Comical Musings

Tag: Mexican folklore

Review: Pilli Adventure

by on Jun.23, 2010, under Review

There’s something about mythology that just invites writers to make it their own. The ability to delve into collective stories and make references to characters or ideas that resonate easily with an audience is a strong temptation for people who want to save a little energy establishing plot, setting, or characters. Hence, the Greco-Roman pantheon shows up in works like the Percy Jackson series, while Norse mythology gets used in works as diverse as Baldur’s Gate, Oh! My Goddess, and Sparkling Generation Valkyrie Yuuki. If there’s a treasure trove of folkloric wisdom to be found, rest assured that there is a storyteller or game designer just itching to plunder that mythological booty.*

Filling in the niche for Mesoamerican folklore is cartoonist Gustavo Duarte Yza Algeya, whose comic Pilli Adventure pits its hapless title character against the contents of the Popol Vuh, all because she bound the soul of her dead boyfriend into a calavera doll. Or at least, the About page insists that these actions are connected, and I’m willing to believe what it says. Along the way, Pilli also deals with high school, magical girls, and medusa.
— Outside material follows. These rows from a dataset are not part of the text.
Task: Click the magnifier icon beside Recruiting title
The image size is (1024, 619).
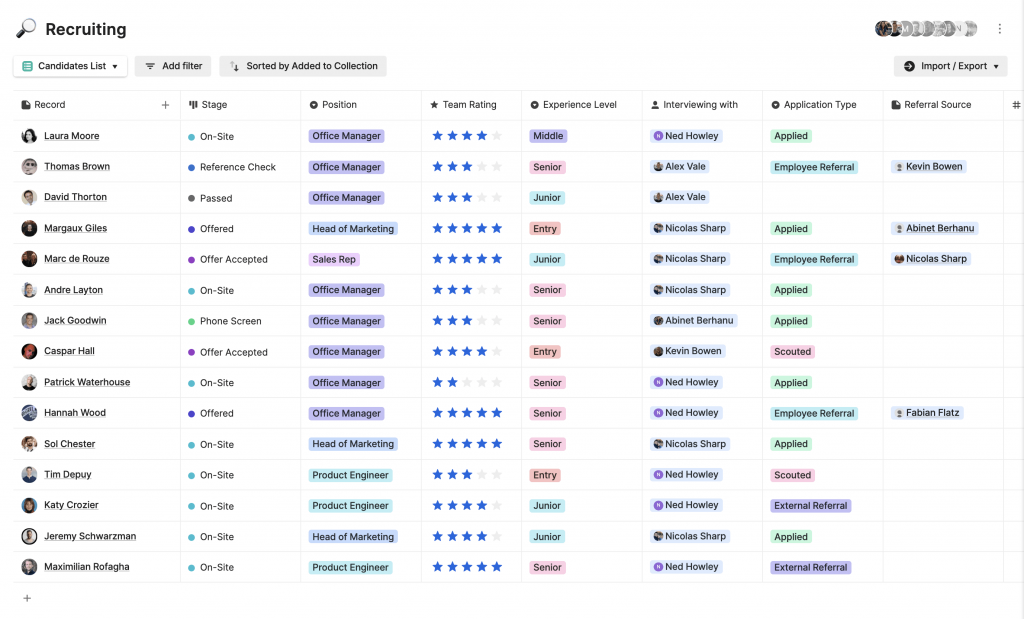Action: (x=26, y=29)
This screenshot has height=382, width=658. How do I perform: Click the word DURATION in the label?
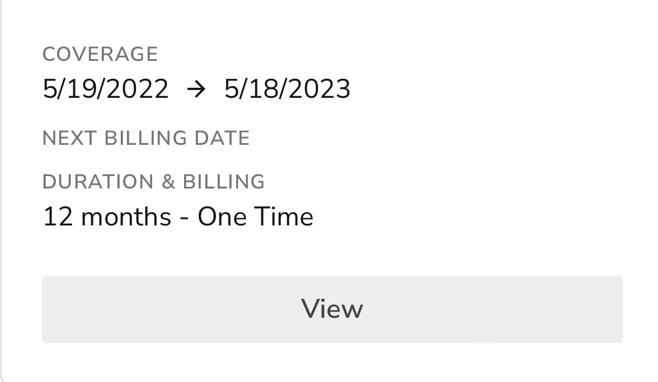[x=98, y=182]
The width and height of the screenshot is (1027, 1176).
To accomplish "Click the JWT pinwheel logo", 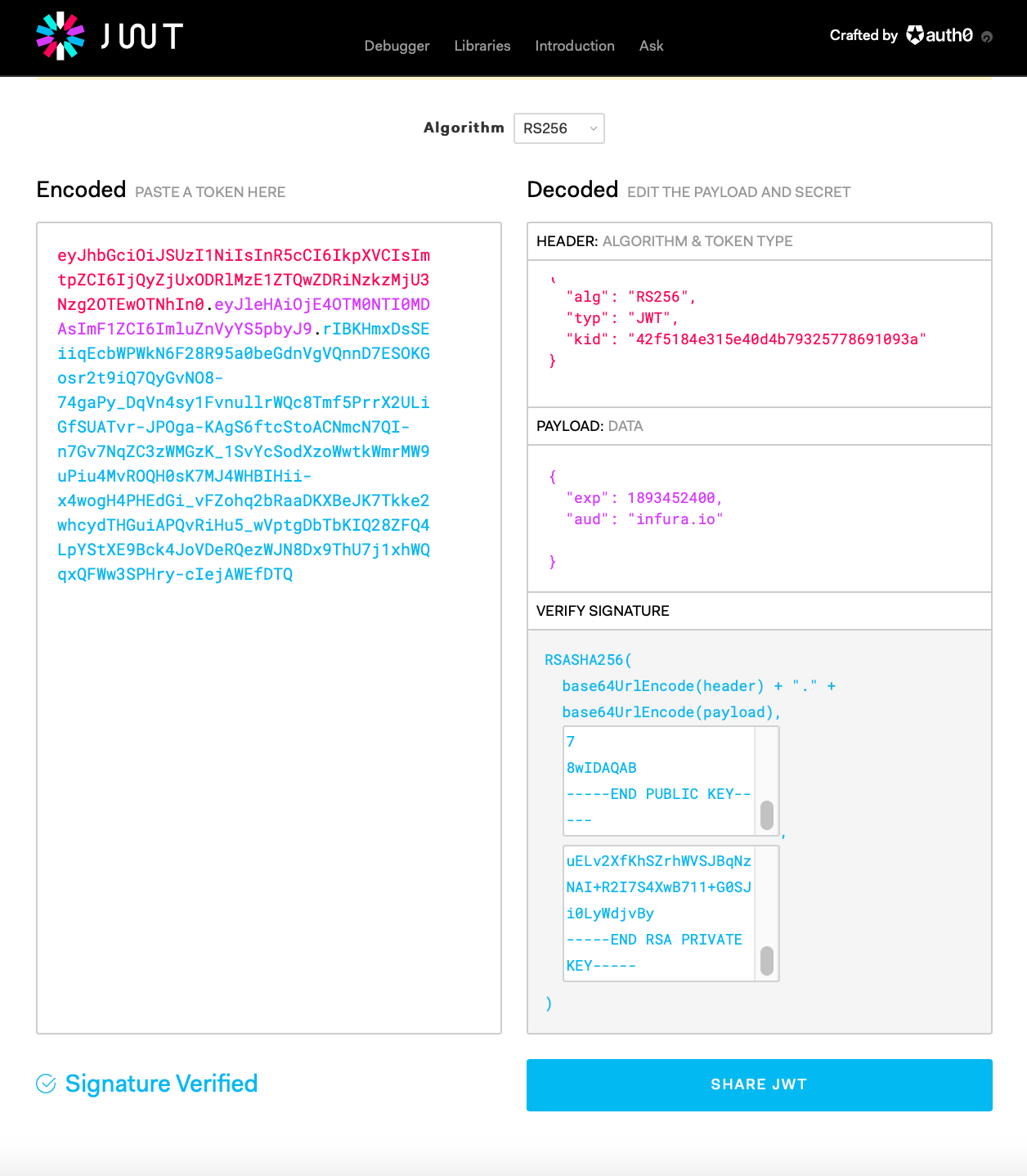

Algeya is a native Mexican, and his English tends to be unpredictable. Punctuation often takes a backseat to excitement, and online slang and abbreviations crop up on a regular basis. As a result, the comic sometimes feels like the illustrated logs from a chat-room role playing game—a feeling that gets compounded by how quickly story arcs tend to veer off toward relationship issues and almost-but-not-quite fanservice.

Speaking of fanservice, the art style owes a lot to various manga and anime (although with characters like Jinx the magical girl, the line between inspiration, homage, and parody gets blurry). It sort of says something when a cursed water pot looks vaguely similar to a Dogu. And I’m not entirely sure how to feel about the depiction of all Americans as either frat boys or alien spies for NASA (although with how green Pilli’s skin has become over the last couple of arcs, I’m left to wonder what she is, exactly).

The thing I find most interesting about Pilli Adventure is how many of the mythological baddies have surprisingly harmless motives. Some of the monsters may be out to destroy all humanity or wipe out the Spaniards, but the majority of the monsters Pilli dispatches are following a spectacularly daft personal goal that just happens to cause major collateral damage. Several of them even mention that they’re only in it for the fun. And in the end, that’s what Pilli Adventure seems to be about: having fun**.

Comic Rating: Four heaps of inadvertent nudity.

* Whilst saying things like “arrrrr” and “avast,” natch.
** Let’s hope the casualty count stays low.